Modeling Optical Properties of Non-Cubical Sea-Salt Particles

Abstract

Dry sodium chloride forms cubic crystals, while marine aerosol particles often display more or less irregular deviations from this ideal form. In this study, three non-ideal cuboidal and octahedral model geometries are investigated. Superellipsoids are tested as a model to simulate the linear backscatter depolarization ratio and the extinction-to-backscatter ratio. Gaussian random cubes as well as convex polyhedra are investigated as possible model candidates to quantify the error introduced by simplified model geometries, such as superellipsoids.

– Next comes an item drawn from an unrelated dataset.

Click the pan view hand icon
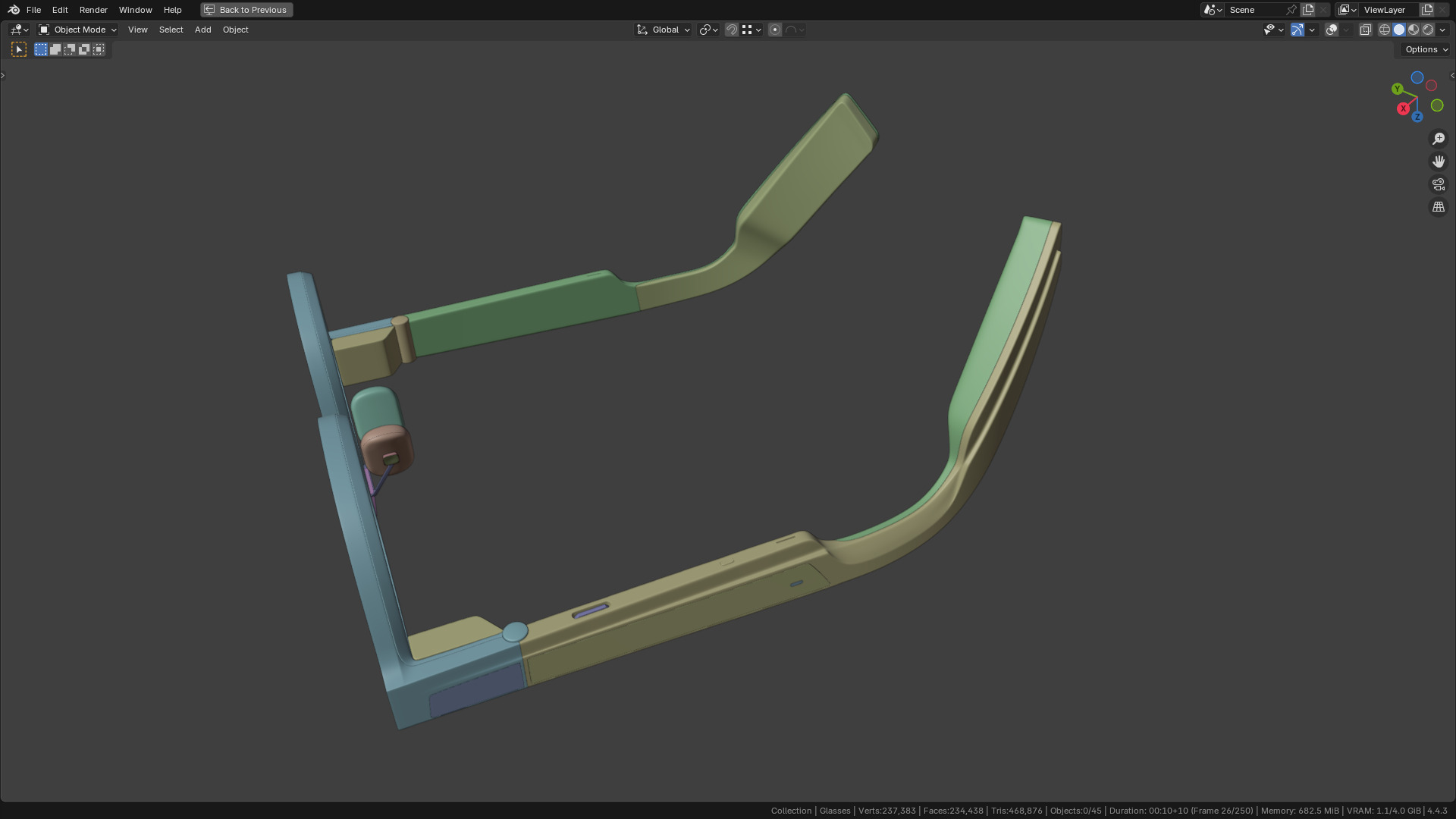 click(1438, 162)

Uncertainties in the real and imaginary part of the refractive index are studied, and their effect on the optical properties is compared to that caused by morphological variations. Optical calculations were performed at a wavelength of 532 nm using the discrete dipole approximation and the T-matrix method. The considered size range is representative for marine aerosol generated at low to moderate wind speeds. It is found that cuboidal superellipsoids predict depolarization and extinction-to-backscatter ratios that are consistent with observations. On the other hand, octahedral superellipsoids strongly overestimate the depolarization ratio. Gaussian random surface perturbations result in a positive shift of the depolarization ratio compared to cuboidal superellipsoids. By contrast, convex polyhedra yield results that more or less randomly scatter about those of regular cubes. Thus, convex polyhedra are a promising candidate for modeling random errors, while Gaussian random cubes are not. Uncertainties in the refractive index result in perturbations of the depolarization and extinction-to-backscatter ratio that are of comparable magnitude as those caused by perturbations of the geometry.